I don’t give up on the NORMAL gamma yep, I still have to try it on a live-to-tape show and hook it up on the switcher and see how it compares to broadcast cameras.

Color grading

I must say that 95% of what I get in the grading room are log encoded files: slog2, log-C, Canon Log, RedLogFilm. When I get a show shot in REC 709 it always takes me a couple of shot to adjust and adapt to the different effect of my tools has on the footage. It was the same approach with the AJA CION. In NORMAL gamma, the footage is much close to the REC709 gamma than to LogC. The thing is that AJA counting on the enormous digital range  of the 12bit encoding of the ProRes444 (4096 levels per channel) to retain the hidden information.

So, even if you think you are missing much of the low light info, you just have to go and get it. It’s kinda hard to get with the traditional 3-way color corrector. The luma/custom curve is a better tool to stretch the low light range to a proper level while keeping the black point in its place. SpeedGrade users will be able to use the SHADOWS parameters of the Primary tool to pull up the details.

So, as the camera seem to only give you the highlight that you see, you don’t get much more overhead than what the monitor shows you. This is one of the only camera for which I would suggest to underexpose a by a stop or two.

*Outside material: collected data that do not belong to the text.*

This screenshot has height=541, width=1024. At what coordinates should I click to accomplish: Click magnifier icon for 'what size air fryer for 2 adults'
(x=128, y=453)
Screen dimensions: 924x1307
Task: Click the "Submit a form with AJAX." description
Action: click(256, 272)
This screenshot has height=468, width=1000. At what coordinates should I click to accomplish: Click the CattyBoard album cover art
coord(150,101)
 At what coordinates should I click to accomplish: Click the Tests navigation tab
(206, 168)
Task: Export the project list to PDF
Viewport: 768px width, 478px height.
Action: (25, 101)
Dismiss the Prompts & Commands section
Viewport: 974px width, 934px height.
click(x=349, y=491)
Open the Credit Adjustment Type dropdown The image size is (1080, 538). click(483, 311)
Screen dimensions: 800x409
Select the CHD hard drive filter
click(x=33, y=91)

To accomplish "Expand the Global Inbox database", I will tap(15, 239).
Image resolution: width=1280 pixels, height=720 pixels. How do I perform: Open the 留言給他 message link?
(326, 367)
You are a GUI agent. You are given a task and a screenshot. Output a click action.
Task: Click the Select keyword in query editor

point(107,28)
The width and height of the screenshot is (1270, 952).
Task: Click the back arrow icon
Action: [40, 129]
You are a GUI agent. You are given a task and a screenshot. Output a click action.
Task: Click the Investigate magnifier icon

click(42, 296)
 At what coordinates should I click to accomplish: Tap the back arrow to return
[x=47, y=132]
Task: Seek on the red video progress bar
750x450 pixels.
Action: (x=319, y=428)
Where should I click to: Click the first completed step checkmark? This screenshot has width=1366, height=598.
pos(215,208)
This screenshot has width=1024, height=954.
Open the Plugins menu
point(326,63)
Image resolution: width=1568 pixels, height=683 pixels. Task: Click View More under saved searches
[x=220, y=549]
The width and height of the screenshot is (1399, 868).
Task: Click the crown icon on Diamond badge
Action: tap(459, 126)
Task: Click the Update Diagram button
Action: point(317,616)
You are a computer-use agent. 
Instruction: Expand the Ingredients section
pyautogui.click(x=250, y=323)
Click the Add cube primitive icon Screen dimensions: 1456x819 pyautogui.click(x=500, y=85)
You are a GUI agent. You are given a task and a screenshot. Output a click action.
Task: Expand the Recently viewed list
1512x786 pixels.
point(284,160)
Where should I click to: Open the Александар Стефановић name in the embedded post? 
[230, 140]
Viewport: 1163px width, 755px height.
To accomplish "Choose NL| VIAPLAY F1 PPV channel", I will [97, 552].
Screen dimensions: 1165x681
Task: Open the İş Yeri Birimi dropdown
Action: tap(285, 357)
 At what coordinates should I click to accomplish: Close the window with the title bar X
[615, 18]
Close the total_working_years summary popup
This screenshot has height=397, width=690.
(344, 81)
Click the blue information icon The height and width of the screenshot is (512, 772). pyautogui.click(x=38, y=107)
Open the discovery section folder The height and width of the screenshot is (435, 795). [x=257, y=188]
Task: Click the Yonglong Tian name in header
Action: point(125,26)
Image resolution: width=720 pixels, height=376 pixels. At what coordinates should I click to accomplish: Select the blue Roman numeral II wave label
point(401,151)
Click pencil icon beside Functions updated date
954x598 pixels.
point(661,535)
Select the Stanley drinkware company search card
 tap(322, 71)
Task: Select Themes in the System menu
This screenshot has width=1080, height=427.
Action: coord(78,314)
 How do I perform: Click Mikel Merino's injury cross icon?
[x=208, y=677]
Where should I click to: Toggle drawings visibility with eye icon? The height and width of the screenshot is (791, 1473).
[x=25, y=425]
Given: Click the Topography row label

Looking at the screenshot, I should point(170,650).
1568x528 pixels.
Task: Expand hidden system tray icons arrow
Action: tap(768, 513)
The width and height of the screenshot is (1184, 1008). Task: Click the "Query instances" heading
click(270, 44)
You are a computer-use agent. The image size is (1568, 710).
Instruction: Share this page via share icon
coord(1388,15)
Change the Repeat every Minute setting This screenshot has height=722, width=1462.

The files shot in with the DISABLED gamma setting seem to have a much more balanced highlight vs shadow falloff. In NORMAL, highlights looked straightly cut while giving shadows a extremely slow falloff. The DISABLED gamma is different from what we usually play with but is a nice approach to gamma mapping.

As mentioned above (and in the manual), the EXPANDED 1 gamma setting is giving the shots a washed purple tone resulting in a funny straight-to-Instagram look. This cast can be easily adjusted by balancing black and white point. But I was surprised that is wasn’t applied equally across the range. Once balanced, this is pretty close to an LogC. This will make your colorist happy.

CONCLUSION

If you can get your hands on an AJA CION, make sure to download the manual and the quick reference guide. This 2 page summary is your quick introduction to this unique and affordable 4K camera. It is also very easy to get your hand on a CION. AJA has the TryCion program. You go on their website, apply online and if you qualify they will send you a loaner CION to evaluate.

I now have to put my hands on a PC system with a KONA 4 card to test the RAW footage this camera produce. I’ll keep you posted as this should happen before the end of July.

DOWNLOADS

I’ve also created three LUT to quickly adjust AJA CION footage:

  • Expanded_to_LOG: to balance the EXPANDED 1 gamma footage and bring it closer to LogC
  • Expanded_to_709: a quick way to bring back EXPANDED 1 gamma footage to 709 levels
  • NORMAL_to_709: to scavenge the shadow info in NORMAL gamma footage.

The ZIP contains all the LUT (16 points) types SpeedGrade can export so they should be compatible with everything: HD Link, Clipster, Baselight, DaVinci Resolve, SpeedGrade, Photoshop, Premiere, Avid Media Composer. So download and enjoy!

 

1 Comment

  1. Nice and interesting review. Could you further elaborate about the resolution vs. sharpness?